## EXTRACTED MATERIAL
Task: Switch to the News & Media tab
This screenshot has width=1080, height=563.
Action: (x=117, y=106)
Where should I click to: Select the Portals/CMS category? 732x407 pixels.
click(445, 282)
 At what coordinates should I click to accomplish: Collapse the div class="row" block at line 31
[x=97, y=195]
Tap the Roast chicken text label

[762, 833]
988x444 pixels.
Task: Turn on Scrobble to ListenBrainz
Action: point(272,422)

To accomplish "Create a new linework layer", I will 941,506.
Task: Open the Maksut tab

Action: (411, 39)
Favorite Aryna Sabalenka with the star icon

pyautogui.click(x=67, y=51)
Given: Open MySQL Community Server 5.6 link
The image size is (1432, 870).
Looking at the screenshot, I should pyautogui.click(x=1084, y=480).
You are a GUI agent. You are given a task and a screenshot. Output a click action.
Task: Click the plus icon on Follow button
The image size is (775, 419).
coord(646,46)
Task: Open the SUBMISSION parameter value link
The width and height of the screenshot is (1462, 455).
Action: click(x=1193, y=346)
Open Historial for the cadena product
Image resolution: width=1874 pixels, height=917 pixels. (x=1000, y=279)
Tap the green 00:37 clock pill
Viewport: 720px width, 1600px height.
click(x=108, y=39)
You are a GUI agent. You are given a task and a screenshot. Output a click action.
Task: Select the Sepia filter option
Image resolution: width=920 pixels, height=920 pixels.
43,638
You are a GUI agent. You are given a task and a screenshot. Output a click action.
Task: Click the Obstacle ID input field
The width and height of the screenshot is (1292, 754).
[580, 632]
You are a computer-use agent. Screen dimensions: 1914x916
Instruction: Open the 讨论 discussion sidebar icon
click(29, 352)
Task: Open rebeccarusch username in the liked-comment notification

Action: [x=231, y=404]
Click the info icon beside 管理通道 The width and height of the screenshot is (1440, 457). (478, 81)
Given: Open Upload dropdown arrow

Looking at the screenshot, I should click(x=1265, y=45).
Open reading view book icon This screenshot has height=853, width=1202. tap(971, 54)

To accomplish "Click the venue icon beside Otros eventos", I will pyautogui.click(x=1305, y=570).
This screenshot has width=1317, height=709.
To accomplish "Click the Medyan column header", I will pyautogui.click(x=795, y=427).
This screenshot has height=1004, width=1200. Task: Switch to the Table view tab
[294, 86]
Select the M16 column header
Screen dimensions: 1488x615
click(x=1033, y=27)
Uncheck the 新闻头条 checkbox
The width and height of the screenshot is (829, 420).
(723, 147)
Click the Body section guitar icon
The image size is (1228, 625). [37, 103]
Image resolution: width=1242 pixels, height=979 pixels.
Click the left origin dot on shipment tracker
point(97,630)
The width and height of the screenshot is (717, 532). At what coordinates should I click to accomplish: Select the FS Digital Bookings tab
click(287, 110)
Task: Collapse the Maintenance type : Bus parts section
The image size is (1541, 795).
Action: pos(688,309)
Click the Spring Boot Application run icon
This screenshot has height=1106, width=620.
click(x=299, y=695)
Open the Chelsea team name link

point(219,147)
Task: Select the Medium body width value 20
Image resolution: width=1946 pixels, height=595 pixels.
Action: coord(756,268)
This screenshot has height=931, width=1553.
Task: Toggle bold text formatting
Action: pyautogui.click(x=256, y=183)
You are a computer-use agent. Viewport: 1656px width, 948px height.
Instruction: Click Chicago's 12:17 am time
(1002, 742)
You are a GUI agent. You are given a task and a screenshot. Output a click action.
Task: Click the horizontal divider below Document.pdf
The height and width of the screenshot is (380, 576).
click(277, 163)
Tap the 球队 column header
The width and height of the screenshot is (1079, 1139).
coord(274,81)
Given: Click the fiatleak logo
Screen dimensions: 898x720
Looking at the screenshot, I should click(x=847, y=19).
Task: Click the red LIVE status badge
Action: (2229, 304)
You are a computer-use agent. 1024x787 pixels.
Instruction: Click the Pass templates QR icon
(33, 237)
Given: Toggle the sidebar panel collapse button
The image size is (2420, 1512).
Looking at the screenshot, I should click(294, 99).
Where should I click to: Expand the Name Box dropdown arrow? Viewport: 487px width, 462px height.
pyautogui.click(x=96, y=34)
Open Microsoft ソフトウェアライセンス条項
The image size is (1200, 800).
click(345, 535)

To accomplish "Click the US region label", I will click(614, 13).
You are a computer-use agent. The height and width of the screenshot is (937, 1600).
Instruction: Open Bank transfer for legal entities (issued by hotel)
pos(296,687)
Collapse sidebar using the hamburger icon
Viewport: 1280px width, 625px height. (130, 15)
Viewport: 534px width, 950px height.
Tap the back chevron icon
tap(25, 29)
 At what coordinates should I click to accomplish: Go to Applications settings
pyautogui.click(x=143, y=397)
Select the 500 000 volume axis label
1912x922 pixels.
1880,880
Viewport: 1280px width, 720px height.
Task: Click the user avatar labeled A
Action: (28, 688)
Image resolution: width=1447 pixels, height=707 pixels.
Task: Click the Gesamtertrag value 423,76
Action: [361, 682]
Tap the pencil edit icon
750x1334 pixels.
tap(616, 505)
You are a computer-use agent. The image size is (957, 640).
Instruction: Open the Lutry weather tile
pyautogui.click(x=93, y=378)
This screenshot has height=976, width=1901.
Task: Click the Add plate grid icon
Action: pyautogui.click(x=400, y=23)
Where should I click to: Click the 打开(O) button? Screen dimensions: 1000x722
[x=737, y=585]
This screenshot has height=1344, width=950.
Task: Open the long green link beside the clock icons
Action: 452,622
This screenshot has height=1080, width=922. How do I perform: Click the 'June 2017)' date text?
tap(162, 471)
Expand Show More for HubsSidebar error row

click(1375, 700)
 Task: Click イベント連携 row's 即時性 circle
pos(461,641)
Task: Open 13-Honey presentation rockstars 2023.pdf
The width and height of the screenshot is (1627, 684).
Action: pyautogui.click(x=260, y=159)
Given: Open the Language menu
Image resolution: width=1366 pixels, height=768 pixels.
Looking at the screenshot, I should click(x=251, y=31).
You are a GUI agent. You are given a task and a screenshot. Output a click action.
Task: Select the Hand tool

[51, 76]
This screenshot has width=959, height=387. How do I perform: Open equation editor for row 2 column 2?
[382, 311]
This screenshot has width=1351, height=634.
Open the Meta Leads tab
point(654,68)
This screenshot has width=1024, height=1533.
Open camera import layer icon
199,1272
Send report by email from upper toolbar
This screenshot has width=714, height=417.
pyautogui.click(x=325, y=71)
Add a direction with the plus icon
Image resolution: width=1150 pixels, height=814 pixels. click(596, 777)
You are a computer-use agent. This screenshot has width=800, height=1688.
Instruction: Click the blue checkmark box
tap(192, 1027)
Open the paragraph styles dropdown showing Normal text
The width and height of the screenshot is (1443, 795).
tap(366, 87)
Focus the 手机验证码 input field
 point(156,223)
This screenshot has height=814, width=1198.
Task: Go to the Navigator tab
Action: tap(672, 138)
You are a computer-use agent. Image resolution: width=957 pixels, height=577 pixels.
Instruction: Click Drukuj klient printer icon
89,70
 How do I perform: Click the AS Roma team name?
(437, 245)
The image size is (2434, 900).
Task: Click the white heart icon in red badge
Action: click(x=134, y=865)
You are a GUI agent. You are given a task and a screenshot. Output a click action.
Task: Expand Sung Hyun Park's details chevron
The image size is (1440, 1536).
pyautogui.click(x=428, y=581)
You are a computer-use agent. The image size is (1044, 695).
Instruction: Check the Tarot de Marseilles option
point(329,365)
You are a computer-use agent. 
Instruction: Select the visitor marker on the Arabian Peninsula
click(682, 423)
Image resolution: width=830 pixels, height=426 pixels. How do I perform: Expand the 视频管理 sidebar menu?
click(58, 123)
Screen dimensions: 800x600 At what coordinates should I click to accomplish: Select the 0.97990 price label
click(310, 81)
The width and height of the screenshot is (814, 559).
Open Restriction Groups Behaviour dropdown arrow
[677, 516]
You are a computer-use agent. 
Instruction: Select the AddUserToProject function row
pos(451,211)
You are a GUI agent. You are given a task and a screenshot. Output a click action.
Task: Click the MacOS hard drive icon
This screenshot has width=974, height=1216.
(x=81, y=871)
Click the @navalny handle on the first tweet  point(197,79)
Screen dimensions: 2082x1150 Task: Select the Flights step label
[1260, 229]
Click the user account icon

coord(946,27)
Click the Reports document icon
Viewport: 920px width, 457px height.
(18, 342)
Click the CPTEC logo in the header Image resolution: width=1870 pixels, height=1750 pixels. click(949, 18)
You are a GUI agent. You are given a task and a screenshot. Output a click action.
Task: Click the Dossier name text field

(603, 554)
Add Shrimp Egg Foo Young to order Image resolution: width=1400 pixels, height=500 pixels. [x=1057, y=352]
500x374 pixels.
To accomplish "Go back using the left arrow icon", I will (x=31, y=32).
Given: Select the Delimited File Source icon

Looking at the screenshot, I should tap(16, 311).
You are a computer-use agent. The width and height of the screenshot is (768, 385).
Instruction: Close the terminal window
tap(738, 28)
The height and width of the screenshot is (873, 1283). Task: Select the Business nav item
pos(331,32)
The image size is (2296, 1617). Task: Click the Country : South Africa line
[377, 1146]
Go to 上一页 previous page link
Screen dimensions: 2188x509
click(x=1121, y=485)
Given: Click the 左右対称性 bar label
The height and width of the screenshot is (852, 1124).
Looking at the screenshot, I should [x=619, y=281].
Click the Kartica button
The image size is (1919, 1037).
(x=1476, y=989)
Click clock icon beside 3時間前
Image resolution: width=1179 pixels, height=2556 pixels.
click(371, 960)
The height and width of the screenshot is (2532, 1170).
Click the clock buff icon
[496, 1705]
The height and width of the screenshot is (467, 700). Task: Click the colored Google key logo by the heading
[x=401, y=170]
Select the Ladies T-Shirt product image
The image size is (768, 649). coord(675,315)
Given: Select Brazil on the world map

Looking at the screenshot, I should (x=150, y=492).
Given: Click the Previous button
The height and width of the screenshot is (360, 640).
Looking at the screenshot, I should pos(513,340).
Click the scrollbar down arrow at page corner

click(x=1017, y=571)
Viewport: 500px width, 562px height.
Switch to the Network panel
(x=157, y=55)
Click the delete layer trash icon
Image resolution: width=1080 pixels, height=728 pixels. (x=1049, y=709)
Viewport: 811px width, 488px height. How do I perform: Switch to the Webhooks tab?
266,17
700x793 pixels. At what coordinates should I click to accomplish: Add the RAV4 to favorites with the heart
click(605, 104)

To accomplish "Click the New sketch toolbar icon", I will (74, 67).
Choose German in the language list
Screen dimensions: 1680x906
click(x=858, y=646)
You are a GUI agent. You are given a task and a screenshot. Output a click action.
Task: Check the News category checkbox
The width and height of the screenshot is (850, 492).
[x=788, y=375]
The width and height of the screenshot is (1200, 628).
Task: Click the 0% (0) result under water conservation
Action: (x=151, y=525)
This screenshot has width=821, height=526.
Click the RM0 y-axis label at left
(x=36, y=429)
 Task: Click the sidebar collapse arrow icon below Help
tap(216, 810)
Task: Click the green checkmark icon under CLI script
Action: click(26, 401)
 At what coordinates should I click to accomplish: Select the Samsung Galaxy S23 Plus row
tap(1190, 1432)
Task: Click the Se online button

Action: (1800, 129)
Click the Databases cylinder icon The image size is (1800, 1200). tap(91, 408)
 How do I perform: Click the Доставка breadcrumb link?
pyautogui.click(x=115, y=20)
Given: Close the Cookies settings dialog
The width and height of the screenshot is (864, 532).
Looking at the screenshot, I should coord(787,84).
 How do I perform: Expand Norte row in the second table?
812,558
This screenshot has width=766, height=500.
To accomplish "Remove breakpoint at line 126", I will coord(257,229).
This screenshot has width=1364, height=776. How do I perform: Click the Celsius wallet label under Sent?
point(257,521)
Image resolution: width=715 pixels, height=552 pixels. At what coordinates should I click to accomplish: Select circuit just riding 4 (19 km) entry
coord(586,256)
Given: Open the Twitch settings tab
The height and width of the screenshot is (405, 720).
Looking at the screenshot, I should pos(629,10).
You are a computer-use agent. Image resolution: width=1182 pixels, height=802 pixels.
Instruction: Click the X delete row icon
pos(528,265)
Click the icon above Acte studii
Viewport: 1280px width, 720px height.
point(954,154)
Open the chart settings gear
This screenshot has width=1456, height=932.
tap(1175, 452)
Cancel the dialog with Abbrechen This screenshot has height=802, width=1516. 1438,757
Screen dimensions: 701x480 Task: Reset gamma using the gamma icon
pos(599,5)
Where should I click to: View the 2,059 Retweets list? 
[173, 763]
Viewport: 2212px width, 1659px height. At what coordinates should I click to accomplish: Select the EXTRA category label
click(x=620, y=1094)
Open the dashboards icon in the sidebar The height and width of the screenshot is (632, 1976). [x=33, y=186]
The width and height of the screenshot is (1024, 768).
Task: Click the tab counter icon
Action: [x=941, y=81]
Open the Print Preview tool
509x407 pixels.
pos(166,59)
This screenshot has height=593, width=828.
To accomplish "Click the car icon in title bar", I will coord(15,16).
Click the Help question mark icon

## EXERCISE DESCRIPTION
Where the word "toolbar" shows up in a line of the records above, count that line; then give the count by itself.

## RESULT BELOW
2